The first sectional division that arose after that regarded the fifth clause in Jefferson’s Ordinance of 1784, which was supported by all six states north of Mason-Dixon and by none south of it.

That clause was the banning of slavery in all territory west of the Appalachian Mountains … in a Continental Congress where tariffs weren’t an issue because it didn’t have tariff power in the first place.

Shaun then makes an assertion that could only come from badly misreading the actual election of 1860 and its aftermath: “… bear in mind, the South might have seceded over slavery, but the North could have let them go — and chose to prosecute the war instead.” This statement implies that the South would have gone quietly. Even before the firing on Fort Sumter, the rebellion made it clear that wasn’t happening.

Rebel sympathizers in the spring of 1861 went well beyond “states rights” doctrine to claim a portion of New Mexico territory. The only reason behind that was a desire to expand slavery’s reach. Likewise, every attempt to avoid secession between late 1860 and mid-1861 involved the expansion of slavery (including cutting California in half and reversing its ban on slavery in the southern piece). The idea that President Lincoln, elected by the North on a specific promise to end slavery’s expansion, could sit back and let the southern rebellion achieve through violent irredentism what it couldn’t achieve at the ballot box is specious at best.

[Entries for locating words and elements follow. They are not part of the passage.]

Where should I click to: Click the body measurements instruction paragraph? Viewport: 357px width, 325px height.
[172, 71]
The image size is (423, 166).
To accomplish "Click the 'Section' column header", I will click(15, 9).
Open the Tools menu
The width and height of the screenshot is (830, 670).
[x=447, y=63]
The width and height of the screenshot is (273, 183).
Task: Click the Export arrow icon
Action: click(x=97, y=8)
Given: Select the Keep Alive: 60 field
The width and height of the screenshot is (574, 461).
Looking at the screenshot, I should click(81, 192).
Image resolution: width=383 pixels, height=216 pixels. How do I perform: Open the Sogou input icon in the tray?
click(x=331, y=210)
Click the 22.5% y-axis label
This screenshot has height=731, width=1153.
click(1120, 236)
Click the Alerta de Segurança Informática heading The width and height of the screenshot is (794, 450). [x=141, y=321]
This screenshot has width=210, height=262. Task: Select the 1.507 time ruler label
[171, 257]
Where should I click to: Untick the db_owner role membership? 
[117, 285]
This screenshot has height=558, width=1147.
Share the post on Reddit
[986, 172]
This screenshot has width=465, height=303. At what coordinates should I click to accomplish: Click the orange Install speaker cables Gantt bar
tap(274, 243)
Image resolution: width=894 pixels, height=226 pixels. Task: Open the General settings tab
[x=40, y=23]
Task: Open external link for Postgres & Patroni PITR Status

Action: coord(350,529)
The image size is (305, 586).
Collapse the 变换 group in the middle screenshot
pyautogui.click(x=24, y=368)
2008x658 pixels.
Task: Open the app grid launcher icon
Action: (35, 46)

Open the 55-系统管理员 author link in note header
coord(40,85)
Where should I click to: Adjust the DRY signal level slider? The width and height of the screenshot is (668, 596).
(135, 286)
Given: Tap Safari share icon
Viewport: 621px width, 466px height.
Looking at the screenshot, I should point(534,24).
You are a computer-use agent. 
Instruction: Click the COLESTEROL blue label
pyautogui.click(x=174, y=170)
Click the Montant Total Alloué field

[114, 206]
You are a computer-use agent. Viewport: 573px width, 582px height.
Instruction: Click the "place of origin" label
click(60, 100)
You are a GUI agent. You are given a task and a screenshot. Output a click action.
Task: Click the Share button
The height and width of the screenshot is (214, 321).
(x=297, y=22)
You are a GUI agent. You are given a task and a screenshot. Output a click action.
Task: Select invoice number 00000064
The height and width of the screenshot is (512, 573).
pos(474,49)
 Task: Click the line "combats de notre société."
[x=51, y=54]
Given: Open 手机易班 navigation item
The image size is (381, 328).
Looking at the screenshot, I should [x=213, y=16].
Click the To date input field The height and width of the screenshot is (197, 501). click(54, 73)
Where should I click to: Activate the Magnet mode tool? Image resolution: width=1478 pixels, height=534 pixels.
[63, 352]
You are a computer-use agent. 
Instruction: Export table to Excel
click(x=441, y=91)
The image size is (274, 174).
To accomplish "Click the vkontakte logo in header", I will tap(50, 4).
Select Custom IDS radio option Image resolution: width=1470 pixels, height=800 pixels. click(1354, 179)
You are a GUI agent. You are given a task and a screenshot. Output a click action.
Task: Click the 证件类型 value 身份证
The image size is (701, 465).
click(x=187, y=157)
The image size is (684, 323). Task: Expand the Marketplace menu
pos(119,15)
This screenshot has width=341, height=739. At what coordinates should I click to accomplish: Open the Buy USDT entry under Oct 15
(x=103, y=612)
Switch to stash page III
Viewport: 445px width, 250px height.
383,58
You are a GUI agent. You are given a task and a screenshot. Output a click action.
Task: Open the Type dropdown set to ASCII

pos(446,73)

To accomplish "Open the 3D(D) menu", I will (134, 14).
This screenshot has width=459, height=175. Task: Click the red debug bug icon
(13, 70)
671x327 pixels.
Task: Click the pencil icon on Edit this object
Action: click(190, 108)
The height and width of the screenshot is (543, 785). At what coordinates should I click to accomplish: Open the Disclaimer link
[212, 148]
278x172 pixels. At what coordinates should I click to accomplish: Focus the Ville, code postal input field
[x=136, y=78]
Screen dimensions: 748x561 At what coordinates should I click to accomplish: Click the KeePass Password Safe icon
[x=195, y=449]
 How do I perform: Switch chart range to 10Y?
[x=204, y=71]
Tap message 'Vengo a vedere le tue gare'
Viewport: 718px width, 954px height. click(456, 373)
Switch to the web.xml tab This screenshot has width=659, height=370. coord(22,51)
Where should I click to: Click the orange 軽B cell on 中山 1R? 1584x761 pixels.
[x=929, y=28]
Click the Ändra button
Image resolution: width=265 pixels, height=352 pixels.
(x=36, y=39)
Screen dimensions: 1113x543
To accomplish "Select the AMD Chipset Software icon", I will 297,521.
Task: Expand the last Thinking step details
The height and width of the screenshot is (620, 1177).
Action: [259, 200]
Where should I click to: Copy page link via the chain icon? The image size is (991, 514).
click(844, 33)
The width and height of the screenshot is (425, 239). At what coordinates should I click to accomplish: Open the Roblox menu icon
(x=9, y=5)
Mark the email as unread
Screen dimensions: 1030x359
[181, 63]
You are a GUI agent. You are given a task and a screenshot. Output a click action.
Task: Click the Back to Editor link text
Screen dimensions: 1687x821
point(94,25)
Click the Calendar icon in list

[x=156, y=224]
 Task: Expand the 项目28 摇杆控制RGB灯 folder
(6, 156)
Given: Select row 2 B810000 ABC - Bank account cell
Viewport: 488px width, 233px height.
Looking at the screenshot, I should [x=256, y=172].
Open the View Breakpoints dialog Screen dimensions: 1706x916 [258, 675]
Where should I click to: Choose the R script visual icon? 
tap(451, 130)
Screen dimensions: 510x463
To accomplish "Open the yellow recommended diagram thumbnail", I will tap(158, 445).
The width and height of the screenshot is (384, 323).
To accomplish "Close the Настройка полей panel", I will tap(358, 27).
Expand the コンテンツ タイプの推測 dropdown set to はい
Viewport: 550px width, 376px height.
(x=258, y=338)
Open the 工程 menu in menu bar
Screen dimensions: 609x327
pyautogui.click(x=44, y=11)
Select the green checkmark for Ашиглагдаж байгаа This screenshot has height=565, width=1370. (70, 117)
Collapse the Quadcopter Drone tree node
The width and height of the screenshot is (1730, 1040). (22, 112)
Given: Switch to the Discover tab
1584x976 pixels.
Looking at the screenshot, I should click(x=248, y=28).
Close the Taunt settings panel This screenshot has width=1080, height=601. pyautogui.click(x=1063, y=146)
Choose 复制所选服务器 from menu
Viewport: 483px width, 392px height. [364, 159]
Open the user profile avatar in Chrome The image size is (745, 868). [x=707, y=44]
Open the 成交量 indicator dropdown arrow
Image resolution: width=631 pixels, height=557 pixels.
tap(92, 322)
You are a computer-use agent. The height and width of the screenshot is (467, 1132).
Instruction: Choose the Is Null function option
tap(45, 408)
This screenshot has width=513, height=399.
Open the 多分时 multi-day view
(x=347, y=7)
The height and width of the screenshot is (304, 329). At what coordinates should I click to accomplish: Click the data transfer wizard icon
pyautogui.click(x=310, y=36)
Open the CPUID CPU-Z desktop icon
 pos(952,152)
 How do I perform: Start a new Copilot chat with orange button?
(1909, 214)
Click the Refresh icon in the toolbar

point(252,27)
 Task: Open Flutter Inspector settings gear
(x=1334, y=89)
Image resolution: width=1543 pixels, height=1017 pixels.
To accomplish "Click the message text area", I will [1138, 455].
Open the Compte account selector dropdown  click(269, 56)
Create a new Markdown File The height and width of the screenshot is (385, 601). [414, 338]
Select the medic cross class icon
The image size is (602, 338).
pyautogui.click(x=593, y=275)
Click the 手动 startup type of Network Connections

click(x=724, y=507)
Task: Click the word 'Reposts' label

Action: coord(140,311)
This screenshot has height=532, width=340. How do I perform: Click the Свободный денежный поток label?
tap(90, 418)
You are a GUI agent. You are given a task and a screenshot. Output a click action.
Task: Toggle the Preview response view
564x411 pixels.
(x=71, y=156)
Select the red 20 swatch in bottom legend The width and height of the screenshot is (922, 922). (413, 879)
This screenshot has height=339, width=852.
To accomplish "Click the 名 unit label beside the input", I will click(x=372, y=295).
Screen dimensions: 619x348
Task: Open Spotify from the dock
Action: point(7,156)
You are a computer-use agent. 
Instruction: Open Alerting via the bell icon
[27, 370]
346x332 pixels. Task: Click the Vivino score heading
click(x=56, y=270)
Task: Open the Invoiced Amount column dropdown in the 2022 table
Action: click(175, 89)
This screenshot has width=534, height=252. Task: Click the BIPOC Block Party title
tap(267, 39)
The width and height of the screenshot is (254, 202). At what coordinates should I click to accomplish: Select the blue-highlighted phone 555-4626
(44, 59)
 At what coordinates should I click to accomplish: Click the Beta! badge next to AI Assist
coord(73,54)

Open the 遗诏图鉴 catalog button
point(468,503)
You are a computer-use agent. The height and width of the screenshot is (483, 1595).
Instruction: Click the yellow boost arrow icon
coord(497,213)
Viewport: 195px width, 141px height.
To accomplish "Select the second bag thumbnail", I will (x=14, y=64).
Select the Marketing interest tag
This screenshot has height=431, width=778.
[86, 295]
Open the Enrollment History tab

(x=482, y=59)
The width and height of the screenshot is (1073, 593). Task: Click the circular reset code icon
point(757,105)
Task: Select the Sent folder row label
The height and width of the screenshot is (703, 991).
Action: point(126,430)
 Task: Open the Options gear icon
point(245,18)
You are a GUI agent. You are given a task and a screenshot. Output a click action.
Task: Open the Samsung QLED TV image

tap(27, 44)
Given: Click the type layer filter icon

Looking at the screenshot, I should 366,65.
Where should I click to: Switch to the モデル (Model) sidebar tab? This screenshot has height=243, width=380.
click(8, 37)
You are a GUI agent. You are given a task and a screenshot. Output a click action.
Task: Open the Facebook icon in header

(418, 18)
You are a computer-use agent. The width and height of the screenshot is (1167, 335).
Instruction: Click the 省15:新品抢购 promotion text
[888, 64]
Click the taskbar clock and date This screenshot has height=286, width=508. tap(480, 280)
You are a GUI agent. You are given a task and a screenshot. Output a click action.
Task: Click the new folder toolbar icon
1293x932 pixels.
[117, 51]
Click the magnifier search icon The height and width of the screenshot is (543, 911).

Finally, we have Shaun’s keystone paragraph:

Northern historians would argue that the “victory” at the Battle of Antietam spurred Lincoln to sign the Emancipation Proclamation. Instead, Gladstone was within hours of declaring war on the United States over the imprisonment of British diplomats. Lincoln deftly moved the moral argument to something the British public would not support and kept Great Britain and the French Empire out by extension.

First of all, William Gladstone was in no position to declare war on anyone, as he was Chancellor of the Exchequer in Lord Palmerston’s Cabinet. Secondly, the “imprisonment of British diplomats” – presumably a reference to the Trent affair – was resolved in January 1862, eight months before the proclamation was issued in September. Finally, while Gladstone himself did openly support recognizing the rebellion as its own nation, he made his views known on 7 October 1862, which was two weeks after Lincoln issued the proclamation. In short, whatever Lincoln’s concern about the British was, it certainly wasn’t his chief motive behind the proclamation.

Why do I drill down on Shaun’s post in this matter? I cite Shaun himself – again – in my answer: “Until we settle on a proper diagnosis for the causes of our previous divisions, we will never address proper cures for our current ones.” His determination to whitewash the rebellion’s sins while tying the Unionists to his current political opponents are a disservice to both of them. Moreover, his critical mistakes about the past should leave the reader very skeptical about his observations of the present.